Went to the park last weekend to catch up on some reading. One of my little known habits is that I prefer to sit on the bleachers, in view of an empty baseball field. For some reason, I’ve always found baseball fields to be a very calming presence, and good for doing serious thinking. I was sitting there pouring through Joseph Campbell’s Occidental Mythology, when an older man in a tracksuit walked over, glanced up at me, and said, “They got any chinning bars around here?”
I said, “ehh… you mean for chin ups?”
He says, “Yeah, what the hell else is a chinning bar?”
He had a very friendly, yet no-nonsense Irish-New Yorker feel to him. He reminded me of an old boiler-room boss I had when I worked for a financial newspaper. Friendly, but gruff. Perhaps seeing a person reading in front of a baseball field was some sort of sub-conscious New Yorky behavioral code – so he knew he could get an interesting response out of me through approaching.

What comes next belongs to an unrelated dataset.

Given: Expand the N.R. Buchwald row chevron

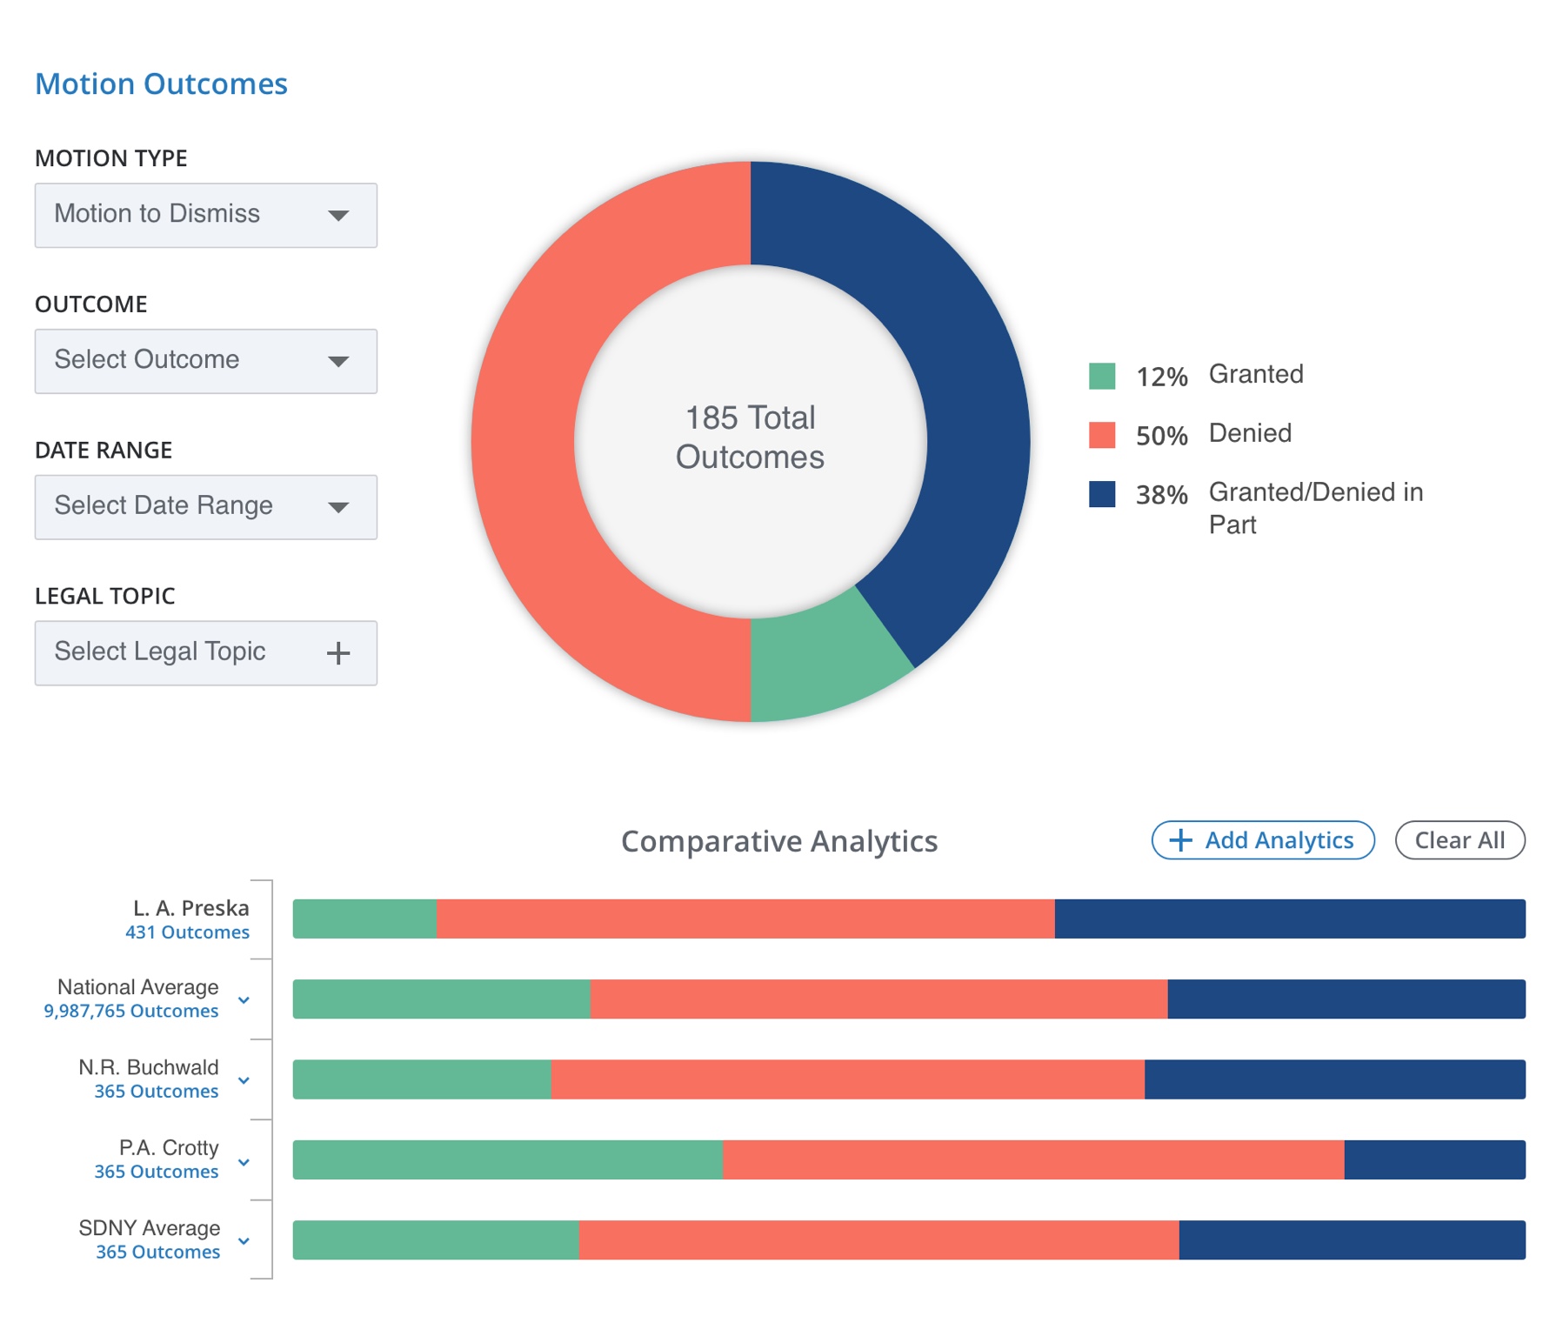Looking at the screenshot, I should [244, 1080].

And so began a conversation in which the stranger and I found out that we were both from New York (he grew up in Long Beach, Long Island), he came from an Irish-German family, and apparently was an actor of some renowned. While he looked vaguely familiar, I didn’t realize on what scale until he mentioned participating in Seabiscuit. In the meantime, we conversationally wandered through Joseph Campbell, Alan Watts, religion, psychology, existentialism, Camus, Sartre, and a little bit about stand up comedy.

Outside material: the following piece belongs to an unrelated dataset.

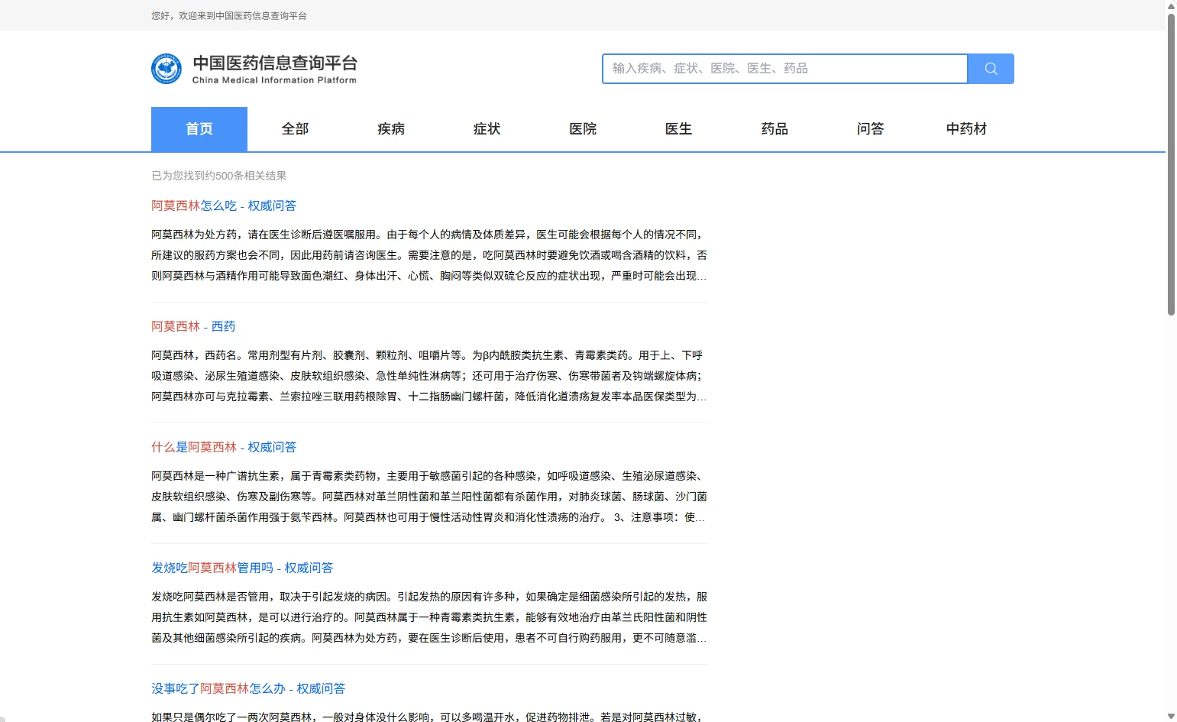This screenshot has height=722, width=1177.
Task: Switch to the 问答 tab
Action: pos(870,129)
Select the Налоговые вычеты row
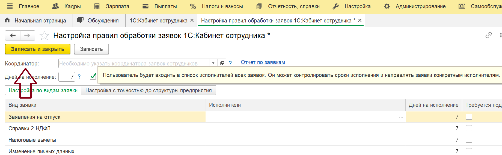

He remarked that I could find out more through the “IMDBees,” though admitted his ignorance of computers and the internet in general. Upon returning home, I found out that the Eddie Lauter I was speaking to was rated as IMDB’s number one character actor of all time. And he’d been in My Blue Heaven (one of my childhood dark horse comedy favorites). Not to mention the lead prison guard in The Longest Yard, a detective in True Romance, a parent in School Ties, and a role in Star Trek: TNG. I’ve probably seen his face dozens of times, in my 80s TV/Movie meanderings.
In a revelation that he had recently been into Zen philosophy, he quoted the phrase, “You are what you do.”
If that’s true, Eddie is many, many different things all at once, including a very thoughtful individual.
If you’re interested in what Eddie is up to these days, he’s apparently working out the outline of a one-man show, in which he’ll do some storytelling on stage — and I get the sense that he’s got a ton of fascinating stories to tell about the past 40 years of Hollywood.
In any case, it was a welcomed, unusual, and quintessentially Los Angeles day at the park.